C'est pourquoi le gouvernement engage une « refondation » du dispositif d'hébergement et d'accès au logement.
Dans l'Aube, cette refondation a débuté en janvier 2010 par le lancement des travaux visant à élaborer le « plan départemental d'accueil, d'hébergement et d'insertion » (PDAHI) des personnes sans domicile , associant tous les acteurs de l'inclusion sociale, des collectivités territoriales et des partenaires de l'État concernés par l'insertion sociale.
Le PDAHI doit permettre de programmer sur cinq ans l'offre d'hébergement et de logement adapté en faveur des personnes en situation de précarité, et de garantir un pilotage fort par l'État.

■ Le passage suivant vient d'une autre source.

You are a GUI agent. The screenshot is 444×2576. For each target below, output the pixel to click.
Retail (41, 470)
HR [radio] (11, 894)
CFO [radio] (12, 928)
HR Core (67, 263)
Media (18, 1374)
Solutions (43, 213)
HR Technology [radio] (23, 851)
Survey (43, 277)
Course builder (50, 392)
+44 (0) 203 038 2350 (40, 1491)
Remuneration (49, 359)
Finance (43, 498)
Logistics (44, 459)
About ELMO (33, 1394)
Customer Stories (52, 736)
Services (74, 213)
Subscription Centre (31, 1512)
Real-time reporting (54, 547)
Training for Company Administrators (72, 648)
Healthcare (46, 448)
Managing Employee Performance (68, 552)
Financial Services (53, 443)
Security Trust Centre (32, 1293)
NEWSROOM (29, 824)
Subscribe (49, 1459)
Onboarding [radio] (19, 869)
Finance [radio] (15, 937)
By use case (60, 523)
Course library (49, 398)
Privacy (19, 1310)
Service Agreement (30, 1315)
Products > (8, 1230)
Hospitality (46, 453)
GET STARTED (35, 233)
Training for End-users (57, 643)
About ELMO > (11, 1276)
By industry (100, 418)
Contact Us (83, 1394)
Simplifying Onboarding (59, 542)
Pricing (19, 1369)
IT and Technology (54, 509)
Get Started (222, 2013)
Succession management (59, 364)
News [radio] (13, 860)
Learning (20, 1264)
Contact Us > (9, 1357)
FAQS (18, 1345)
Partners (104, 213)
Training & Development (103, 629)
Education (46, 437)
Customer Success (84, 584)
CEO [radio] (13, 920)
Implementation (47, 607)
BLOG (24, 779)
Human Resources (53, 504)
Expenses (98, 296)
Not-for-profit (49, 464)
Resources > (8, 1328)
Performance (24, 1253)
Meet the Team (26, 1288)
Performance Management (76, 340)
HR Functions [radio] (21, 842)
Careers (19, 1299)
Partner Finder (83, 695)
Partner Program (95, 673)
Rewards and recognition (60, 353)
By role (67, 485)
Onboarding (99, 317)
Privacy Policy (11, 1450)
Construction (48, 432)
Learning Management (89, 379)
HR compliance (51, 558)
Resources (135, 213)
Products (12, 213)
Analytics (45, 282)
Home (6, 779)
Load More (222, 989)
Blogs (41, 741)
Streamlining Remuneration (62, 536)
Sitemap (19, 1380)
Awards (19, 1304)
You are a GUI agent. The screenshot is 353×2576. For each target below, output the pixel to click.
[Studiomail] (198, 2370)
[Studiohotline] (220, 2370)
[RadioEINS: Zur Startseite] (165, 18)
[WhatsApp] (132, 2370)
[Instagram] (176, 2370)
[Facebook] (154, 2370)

Actuellement, le département de l'Aube dispose de :
67 places d'hébergement d'urgence,
12 places de stabilisation,
243 places en centres d'hébergement et de réinsertion sociale (CHRS),
18 places en pension de famille,
205 places en centres d'accueil pour demandeurs d'asile (CADA),
159 places en logement temporaire (ALT),
9 lits « halte soins santé »,
6 lits d'accueil médicalisé.
Dans le cadre du PDAHI, et en cohérence avec la volonté gouvernementale de « refondation du dispositif d'hébergement et d'accès au logement », le département de l'Aube doit aujourd'hui repenser les principes mêmes d'organisation de son dispositif, et mettre en œuvre un « service public de l'hébergement et de l'accès au logement des personnes sans abri » piloté par l'État, au sein duquel les associations auront un rôle majeur à jouer.
C'est la raison pour laquelle un appel à projets a été diffusé dans l'Aube fin janvier 2010 par le Préfet en vue de créer un « service intégré d'accueil et d'orientation » (SIAO) des personnes sans abri et mal logées.
Ce service sera mis en place à l'échelle départementale. Il devra répondre à deux niveaux de prise en charge des personnes sans domicile fixe ou risquant de l'être :
la prise en charge et la mise à l'abri en urgence
l'insertion (hébergement stable et logement)
Les trois grands principes fondamentaux d'un service public devront être respectés :
la continuité de la prise en charge des sans-abri, avec la mise en place d'un suivi personnalisé et sans rupture de prise en charge
l'égalité des personnes face au service,
l'adaptabilité des prestations aux besoins des personnes.